--- PROVIDED ENTRIES Enclosed Below ---
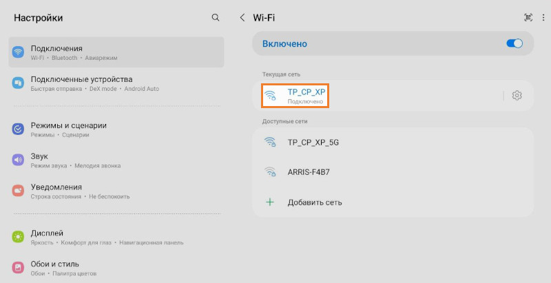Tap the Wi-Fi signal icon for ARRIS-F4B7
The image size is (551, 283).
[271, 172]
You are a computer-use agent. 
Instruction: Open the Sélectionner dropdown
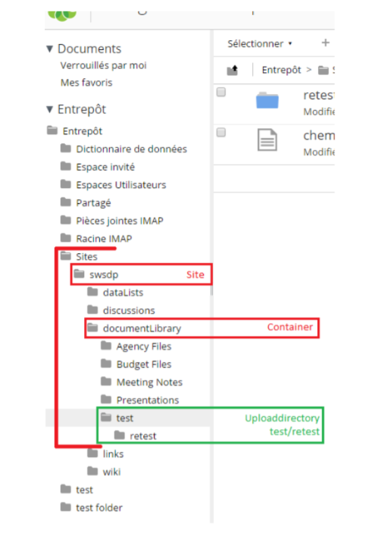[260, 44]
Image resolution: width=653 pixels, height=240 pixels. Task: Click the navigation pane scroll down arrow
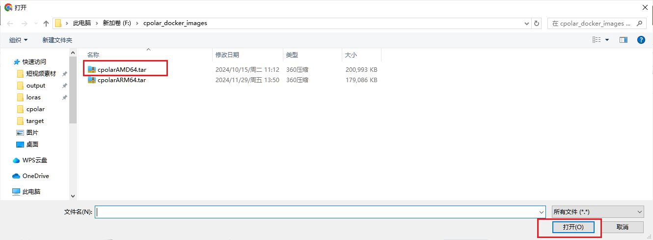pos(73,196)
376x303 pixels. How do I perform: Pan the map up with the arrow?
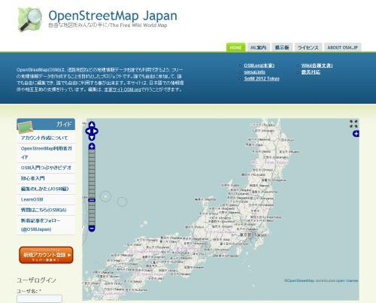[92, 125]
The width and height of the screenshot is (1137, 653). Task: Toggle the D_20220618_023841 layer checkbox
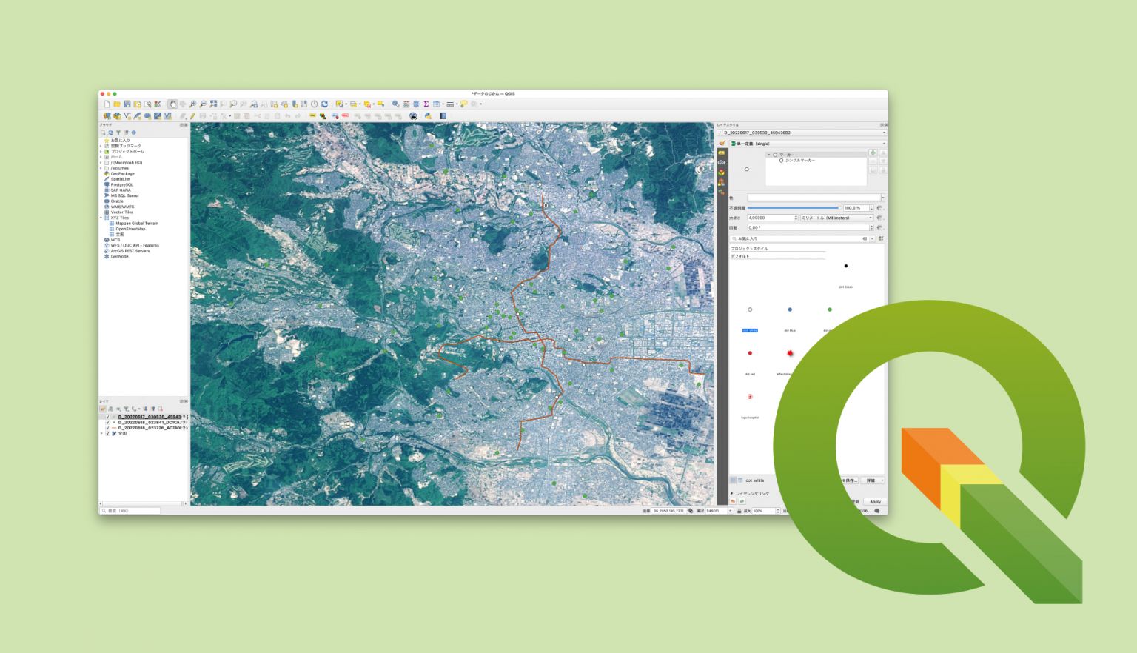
--- End of Enclosed PROVIDED ENTRIES ---
* [EXERCISE OBJECTIVE] Write out the lines beginning at the line with "376x303 pixels. How" and ending at the last line of the entries. Include no pictures.

* [ANSWER SECTION]
376x303 pixels. How do I perform: Pan the map up with the arrow?
[92, 125]
The width and height of the screenshot is (1137, 653). Task: Toggle the D_20220618_023841 layer checkbox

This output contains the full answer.